Phosphorus is a very reactive element, especially in its white form. It readily combines with oxygen (forming P₄O₁₀ and P₄O₆), halogens, and sulfur. White phosphorus must be stored under water to prevent spontaneous ignition. Phosphorus forms compounds in oxidation states -III, +III, and +V. The most important compounds include phosphates (PO₄³⁻), phosphoric acid (H₃PO₄), phosphines (PH₃), phosphorus pentoxide (P₂O₅), and organophosphorus compounds. Phosphorus can form P-O, P-N, P-C, and P-P bonds, giving rise to an extremely rich and varied chemistry.
Phosphorus is one of the six fundamental chemical elements of life (C, H, N, O, P, S). It is indispensable for all living organisms without exception. Phosphorus is a structural component of DNA and RNA (phosphate-sugar backbone), cell membranes (phospholipids), and ATP (adenosine triphosphate), the universal molecule for energy transfer in cells. It is also the main element in bones and teeth in the form of hydroxyapatite (Ca₁₀(PO₄)₆(OH)₂). Phosphorus plays a crucial role in regulating blood pH, enzyme activation, and cell signaling. In plants, phosphorus is essential for photosynthesis, root growth, and seed formation. The phosphorus cycle in ecosystems is fundamental but slow, often making this element a limiting factor for biological growth.

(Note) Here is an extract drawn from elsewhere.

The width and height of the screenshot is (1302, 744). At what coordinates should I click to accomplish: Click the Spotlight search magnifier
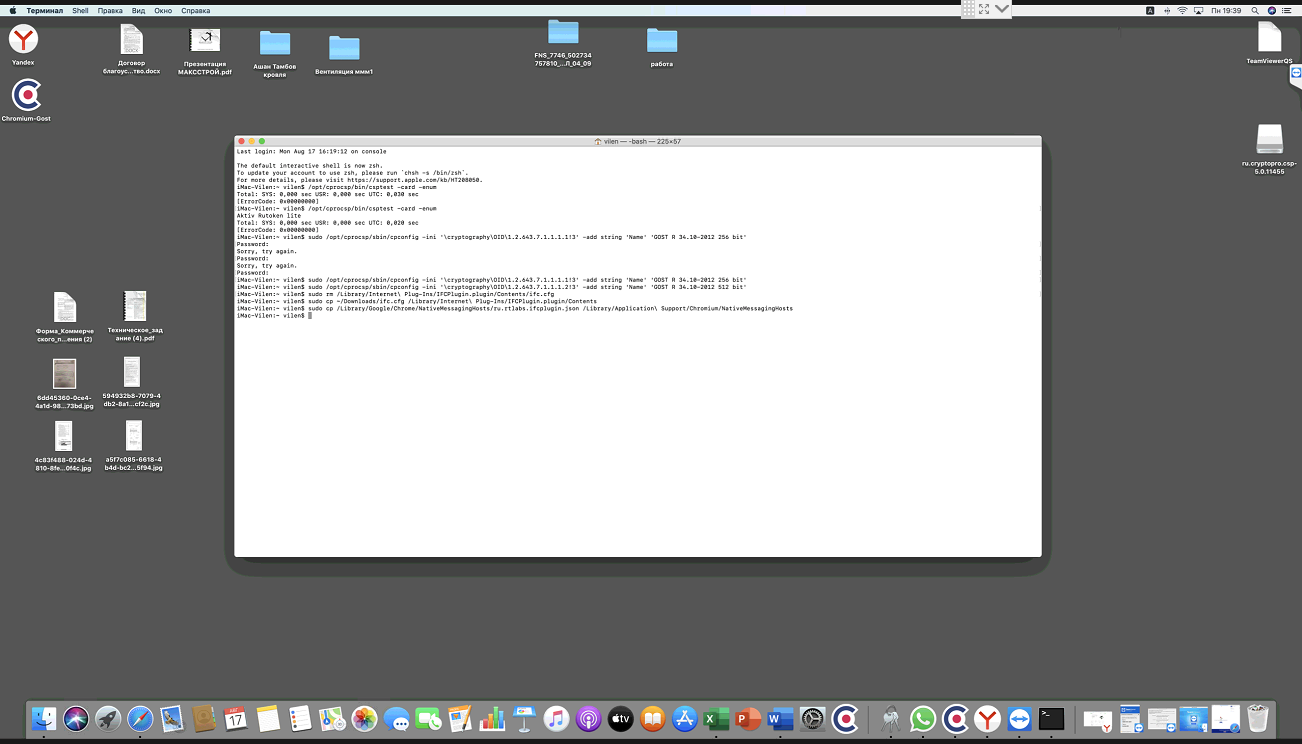click(1256, 10)
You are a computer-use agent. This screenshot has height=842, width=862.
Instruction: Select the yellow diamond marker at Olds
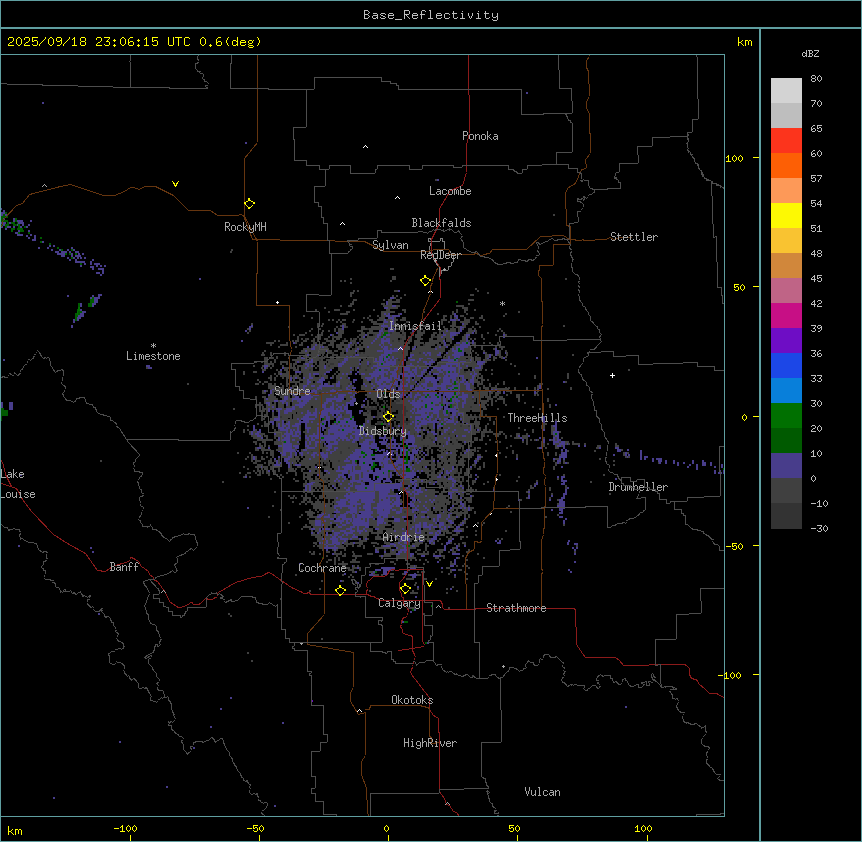(x=388, y=417)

Phosphorus is mainly extracted from calcium phosphate deposits (phosphorite and apatite). Unlike nitrogen, which can be captured from the atmosphere, phosphorus must be mined. Global phosphate reserves are concentrated in a few countries: Morocco (over 70% of global reserves), China, Algeria, Syria, and South Africa. This geographical concentration raises issues of global food security, as phosphorus is irreplaceable for agriculture. Phosphorus has no known substitute in agriculture, and its recycling from wastewater and organic waste is becoming a major environmental challenge. The gradual depletion of high-quality phosphate deposits is a concern for future food production.
Phosphorus is produced in massive stars during the final stages of nuclear fusion, primarily through neutron capture. Supernovae disperse phosphorus into the interstellar medium. However, phosphorus is relatively rare in the universe compared to other biogenic elements such as carbon, nitrogen, or oxygen. Its cosmic rarity could be a limiting factor for the emergence of life as we know it elsewhere in the universe. Astronomers have detected phosphorus in comets, suggesting that these celestial bodies may have brought this essential element to the early Earth. The search for phosphorus compounds in exoplanets and their atmospheres could serve as an indirect biosignature.
N.B.:
White phosphorus is one of the most dangerous substances handled in chemistry. It spontaneously ignites upon contact with air at around 30 °C, producing a ghostly greenish light and toxic fumes of phosphorus pentoxide. Burns from white phosphorus are particularly severe: the phosphorus continues to burn as it penetrates tissues, and particles must be removed under water as they reignite in air. Historically, workers in white phosphorus match factories developed a terrible disease called "phossy jaw" (phosphorus necrosis of the jaw), leading to its ban in matches in the early 20th century.